One of the key symptoms of a sluggish thyroid is cold extremities, alongside brain fog, fatigue, poor memory, missing menstrual cycles, and the list goes on since every cell in your body requires your thyroid to work properly. Problem is, our tests don’t always reflect what our thyroid is doing. Many women report thyroid symptoms yet their results come back within normal range. Here’s where I say symptoms never lie. It’s important to understand why your thyroid might be messing about. Again, perhaps it is high stress, poor gut health, overworked adrenals and other ongoing infections etc. But you can action change. Start with lessening inflammatory foods from the diet like gluten and sugar and see if it brings about any change. 20% of people with thyroid troubles find that by removing gluten effectively fixes the issue. Whilst this is a short-term solution (it doesn’t actually fix the root cause) it’s certainly a great starting point. If you need more guidance on your thyroid, check out my mini e-class, Debunking your Thyroid.

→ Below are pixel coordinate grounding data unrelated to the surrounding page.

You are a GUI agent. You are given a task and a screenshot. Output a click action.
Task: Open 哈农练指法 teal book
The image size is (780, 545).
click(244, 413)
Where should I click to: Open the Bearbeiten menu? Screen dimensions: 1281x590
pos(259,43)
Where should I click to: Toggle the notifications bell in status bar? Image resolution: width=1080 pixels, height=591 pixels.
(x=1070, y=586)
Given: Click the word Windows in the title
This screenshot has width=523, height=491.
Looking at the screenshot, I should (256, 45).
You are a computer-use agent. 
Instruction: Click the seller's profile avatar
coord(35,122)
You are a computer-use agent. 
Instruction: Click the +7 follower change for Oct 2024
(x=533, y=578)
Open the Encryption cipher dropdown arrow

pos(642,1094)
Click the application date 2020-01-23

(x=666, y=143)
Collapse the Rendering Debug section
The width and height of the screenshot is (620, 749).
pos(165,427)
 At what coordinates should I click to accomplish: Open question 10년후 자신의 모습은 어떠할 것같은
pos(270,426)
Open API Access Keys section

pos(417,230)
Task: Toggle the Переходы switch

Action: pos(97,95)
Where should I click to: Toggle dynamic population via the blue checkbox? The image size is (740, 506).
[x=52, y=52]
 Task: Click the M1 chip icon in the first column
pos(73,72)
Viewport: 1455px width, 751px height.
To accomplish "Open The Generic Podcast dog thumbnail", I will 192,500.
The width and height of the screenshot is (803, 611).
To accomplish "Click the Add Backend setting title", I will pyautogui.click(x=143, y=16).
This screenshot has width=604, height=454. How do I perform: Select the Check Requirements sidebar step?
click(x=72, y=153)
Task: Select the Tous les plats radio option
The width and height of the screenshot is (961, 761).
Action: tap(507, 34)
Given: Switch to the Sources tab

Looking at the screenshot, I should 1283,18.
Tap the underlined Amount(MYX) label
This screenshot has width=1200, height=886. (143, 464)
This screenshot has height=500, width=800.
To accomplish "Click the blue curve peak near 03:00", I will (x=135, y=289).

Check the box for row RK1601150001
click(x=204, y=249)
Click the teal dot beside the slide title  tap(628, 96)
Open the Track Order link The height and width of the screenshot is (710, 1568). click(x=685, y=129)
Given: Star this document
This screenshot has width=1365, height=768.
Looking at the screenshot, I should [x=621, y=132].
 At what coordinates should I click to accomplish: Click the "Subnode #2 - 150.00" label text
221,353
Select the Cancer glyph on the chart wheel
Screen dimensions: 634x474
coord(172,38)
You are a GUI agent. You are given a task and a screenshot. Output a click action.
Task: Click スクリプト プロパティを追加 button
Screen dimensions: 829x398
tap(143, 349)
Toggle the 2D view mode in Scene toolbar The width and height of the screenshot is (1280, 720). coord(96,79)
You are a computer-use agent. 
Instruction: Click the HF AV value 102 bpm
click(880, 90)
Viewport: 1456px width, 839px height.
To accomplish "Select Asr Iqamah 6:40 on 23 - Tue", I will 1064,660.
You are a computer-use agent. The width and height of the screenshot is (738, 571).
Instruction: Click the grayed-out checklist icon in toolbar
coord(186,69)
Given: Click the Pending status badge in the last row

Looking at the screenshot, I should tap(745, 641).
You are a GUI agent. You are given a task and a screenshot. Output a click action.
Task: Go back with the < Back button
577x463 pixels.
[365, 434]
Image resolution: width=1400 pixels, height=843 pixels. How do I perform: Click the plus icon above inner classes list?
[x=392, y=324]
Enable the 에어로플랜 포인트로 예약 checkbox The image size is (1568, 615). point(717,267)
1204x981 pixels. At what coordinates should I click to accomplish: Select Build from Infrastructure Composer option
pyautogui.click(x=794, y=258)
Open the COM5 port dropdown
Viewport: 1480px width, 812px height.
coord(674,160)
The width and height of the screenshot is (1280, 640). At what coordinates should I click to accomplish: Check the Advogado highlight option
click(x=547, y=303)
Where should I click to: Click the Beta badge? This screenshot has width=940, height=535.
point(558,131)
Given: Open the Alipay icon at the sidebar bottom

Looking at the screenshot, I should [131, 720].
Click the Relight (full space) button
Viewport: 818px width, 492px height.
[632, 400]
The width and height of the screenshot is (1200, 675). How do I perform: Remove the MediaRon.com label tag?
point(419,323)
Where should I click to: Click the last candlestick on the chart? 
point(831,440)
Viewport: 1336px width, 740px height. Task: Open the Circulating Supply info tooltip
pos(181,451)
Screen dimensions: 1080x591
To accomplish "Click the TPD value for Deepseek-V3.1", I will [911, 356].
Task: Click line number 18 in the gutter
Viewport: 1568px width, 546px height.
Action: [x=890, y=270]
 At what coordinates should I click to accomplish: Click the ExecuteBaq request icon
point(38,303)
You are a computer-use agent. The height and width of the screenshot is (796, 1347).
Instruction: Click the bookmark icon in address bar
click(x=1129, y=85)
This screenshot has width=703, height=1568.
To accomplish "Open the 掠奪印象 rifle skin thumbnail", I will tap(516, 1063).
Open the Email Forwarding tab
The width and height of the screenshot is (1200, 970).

The truth is, whilst we can look at our symptoms and feel like our body is letting us down, it is actually doing what it should be, under stress. If these niggly signs weren’t there to show us, we would be none the wiser. The key lies in understanding what symptoms are showing us and prompt us to action change. We can’t keep doing the same thing, expecting a different solution. So with that in mind, I encourage you to try one new thing you can action today and do it for 21 days. That’s enough time to create a new habit and bring about wonderful change.